[Aim of the task]: Every line in the data below from the one containing "Youtube (56, 2091)" down to the one containing "Description [tab] (35, 574)", both included, must be retyped exactly; no other line is to appear.
Records provided Start Marker
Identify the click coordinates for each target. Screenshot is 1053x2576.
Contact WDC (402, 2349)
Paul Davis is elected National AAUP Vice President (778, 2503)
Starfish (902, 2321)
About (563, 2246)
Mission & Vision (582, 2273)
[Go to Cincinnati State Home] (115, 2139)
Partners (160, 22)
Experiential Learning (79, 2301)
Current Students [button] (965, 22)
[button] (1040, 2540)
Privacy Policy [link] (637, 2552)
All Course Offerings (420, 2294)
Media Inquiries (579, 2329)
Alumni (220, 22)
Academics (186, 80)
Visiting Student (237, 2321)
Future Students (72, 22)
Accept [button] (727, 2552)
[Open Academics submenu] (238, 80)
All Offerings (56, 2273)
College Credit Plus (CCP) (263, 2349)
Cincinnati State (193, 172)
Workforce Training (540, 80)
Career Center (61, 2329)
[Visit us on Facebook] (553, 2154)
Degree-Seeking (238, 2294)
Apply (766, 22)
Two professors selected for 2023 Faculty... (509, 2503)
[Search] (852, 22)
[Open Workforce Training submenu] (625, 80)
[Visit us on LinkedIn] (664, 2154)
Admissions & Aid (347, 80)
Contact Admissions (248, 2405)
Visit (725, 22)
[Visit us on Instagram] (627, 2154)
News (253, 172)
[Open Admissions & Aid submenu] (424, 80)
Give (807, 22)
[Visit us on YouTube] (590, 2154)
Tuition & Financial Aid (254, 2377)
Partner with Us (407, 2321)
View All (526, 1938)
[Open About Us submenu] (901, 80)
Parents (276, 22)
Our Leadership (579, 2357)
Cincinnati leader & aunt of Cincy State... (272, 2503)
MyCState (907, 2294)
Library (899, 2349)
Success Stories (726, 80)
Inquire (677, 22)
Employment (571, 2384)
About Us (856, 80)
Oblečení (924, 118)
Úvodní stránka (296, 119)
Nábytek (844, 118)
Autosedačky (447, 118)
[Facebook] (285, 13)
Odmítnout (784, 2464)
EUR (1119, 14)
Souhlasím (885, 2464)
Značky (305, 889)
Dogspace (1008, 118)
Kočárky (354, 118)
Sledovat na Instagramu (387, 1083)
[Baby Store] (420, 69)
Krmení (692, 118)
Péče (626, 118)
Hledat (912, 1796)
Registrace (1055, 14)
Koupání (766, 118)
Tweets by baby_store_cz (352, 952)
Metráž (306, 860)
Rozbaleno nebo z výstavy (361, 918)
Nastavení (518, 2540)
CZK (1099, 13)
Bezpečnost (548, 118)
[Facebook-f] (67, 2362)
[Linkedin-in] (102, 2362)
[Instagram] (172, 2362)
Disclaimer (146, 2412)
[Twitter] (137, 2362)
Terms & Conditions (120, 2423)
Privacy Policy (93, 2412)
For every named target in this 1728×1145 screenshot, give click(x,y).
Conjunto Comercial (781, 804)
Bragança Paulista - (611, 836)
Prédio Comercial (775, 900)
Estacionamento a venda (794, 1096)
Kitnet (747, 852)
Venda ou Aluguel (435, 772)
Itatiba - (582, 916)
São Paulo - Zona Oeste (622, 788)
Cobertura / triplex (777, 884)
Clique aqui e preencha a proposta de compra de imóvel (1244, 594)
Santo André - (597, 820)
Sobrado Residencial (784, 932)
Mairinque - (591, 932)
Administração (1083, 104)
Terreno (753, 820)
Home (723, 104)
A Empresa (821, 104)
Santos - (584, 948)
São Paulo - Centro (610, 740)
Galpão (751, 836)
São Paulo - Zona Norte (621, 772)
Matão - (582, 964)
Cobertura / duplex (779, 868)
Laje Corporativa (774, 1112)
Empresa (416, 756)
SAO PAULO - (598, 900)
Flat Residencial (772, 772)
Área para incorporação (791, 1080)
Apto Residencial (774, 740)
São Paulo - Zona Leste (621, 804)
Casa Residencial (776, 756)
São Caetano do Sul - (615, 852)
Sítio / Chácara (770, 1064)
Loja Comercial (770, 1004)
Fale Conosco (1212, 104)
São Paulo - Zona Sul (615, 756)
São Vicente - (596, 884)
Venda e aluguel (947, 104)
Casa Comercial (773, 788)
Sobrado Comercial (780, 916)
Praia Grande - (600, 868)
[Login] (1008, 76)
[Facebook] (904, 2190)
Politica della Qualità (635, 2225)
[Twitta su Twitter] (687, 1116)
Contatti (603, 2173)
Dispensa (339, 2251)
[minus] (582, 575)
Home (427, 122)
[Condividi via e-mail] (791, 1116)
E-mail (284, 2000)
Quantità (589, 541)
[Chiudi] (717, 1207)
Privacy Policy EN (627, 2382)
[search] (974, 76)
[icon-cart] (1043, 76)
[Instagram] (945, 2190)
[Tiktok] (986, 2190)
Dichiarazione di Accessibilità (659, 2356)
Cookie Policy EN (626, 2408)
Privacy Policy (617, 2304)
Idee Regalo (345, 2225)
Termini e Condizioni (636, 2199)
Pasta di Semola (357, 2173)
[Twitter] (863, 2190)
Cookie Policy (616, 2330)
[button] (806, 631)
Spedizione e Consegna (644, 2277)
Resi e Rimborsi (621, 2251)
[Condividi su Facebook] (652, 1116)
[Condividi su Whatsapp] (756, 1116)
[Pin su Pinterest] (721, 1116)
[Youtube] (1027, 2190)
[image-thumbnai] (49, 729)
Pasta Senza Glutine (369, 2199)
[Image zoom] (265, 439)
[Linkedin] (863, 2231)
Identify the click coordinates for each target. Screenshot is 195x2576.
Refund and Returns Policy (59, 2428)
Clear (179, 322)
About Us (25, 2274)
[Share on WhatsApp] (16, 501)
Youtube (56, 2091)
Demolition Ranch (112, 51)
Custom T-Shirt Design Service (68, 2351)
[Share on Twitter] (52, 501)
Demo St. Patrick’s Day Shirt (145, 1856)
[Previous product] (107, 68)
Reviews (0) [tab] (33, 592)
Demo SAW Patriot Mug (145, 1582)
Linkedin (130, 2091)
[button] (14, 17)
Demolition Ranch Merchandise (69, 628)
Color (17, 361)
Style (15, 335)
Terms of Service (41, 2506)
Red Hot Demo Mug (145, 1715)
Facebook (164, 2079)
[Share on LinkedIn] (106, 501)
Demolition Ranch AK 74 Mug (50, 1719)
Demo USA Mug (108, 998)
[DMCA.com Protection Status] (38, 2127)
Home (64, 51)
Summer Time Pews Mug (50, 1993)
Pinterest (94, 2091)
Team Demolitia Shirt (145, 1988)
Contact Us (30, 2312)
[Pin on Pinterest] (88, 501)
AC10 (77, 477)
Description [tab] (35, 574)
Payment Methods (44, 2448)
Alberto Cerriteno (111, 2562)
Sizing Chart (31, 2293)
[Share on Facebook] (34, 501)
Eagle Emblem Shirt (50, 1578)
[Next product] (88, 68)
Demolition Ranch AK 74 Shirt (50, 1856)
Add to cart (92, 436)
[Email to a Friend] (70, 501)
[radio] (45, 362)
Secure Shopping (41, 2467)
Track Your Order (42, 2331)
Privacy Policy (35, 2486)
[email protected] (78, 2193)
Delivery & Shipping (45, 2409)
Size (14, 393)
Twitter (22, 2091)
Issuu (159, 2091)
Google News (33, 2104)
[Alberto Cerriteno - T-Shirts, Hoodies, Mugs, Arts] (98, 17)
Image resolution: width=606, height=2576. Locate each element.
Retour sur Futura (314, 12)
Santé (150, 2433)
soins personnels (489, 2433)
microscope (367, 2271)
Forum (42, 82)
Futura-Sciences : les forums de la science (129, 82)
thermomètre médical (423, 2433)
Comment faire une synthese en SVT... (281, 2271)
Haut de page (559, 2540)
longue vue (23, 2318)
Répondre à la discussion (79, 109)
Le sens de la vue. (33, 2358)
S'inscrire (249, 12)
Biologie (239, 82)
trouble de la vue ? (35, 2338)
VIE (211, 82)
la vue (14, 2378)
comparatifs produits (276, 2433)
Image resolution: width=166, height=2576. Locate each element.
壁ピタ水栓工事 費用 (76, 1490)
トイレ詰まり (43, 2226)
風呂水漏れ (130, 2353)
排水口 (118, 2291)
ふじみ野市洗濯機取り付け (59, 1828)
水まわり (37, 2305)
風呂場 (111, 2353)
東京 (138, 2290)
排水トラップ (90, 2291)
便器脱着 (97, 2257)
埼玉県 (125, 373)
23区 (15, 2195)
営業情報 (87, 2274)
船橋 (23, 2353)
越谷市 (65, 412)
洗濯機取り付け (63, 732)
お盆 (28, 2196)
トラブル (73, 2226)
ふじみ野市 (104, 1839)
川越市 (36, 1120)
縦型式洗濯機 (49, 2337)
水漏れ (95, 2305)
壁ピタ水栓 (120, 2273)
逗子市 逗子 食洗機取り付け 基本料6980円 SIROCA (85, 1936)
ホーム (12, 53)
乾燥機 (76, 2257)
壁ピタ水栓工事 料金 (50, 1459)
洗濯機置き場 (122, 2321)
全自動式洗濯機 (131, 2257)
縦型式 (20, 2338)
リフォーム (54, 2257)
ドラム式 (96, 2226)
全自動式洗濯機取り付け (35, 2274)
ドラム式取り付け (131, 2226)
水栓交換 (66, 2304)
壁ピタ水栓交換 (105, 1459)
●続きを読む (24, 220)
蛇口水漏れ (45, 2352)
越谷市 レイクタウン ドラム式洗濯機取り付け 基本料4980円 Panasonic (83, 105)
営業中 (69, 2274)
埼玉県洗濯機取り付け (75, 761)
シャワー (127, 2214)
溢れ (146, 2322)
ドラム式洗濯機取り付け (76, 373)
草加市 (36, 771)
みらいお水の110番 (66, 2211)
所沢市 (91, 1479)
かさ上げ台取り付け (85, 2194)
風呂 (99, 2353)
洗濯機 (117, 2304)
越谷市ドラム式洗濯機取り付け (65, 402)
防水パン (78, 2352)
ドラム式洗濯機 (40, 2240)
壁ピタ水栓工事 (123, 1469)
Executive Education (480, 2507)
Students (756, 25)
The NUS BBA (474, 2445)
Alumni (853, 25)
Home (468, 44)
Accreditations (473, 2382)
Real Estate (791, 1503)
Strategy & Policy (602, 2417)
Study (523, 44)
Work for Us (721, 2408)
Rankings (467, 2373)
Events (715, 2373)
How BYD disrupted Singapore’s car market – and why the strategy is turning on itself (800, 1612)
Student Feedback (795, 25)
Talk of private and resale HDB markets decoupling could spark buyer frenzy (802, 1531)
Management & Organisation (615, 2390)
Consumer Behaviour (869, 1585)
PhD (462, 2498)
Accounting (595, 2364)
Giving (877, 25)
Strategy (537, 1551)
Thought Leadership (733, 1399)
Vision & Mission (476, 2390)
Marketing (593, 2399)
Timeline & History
Records provided End Marker
[Your solution]:
Youtube (56, 2091)
Demolition Ranch (112, 51)
Custom T-Shirt Design Service (68, 2351)
[Share on Twitter] (52, 501)
Demo St. Patrick’s Day Shirt (145, 1856)
[Previous product] (107, 68)
Reviews (0) [tab] (33, 592)
Demo SAW Patriot Mug (145, 1582)
Linkedin (130, 2091)
[button] (14, 17)
Demolition Ranch Merchandise (69, 628)
Color (17, 361)
Style (15, 335)
Terms of Service (41, 2506)
Red Hot Demo Mug (145, 1715)
Facebook (164, 2079)
[Share on LinkedIn] (106, 501)
Demolition Ranch AK 74 Mug (50, 1719)
Demo USA Mug (108, 998)
[DMCA.com Protection Status] (38, 2127)
Home (64, 51)
Summer Time Pews Mug (50, 1993)
Pinterest (94, 2091)
Team Demolitia Shirt (145, 1988)
Contact Us (30, 2312)
[Pin on Pinterest] (88, 501)
AC10 (77, 477)
Description [tab] (35, 574)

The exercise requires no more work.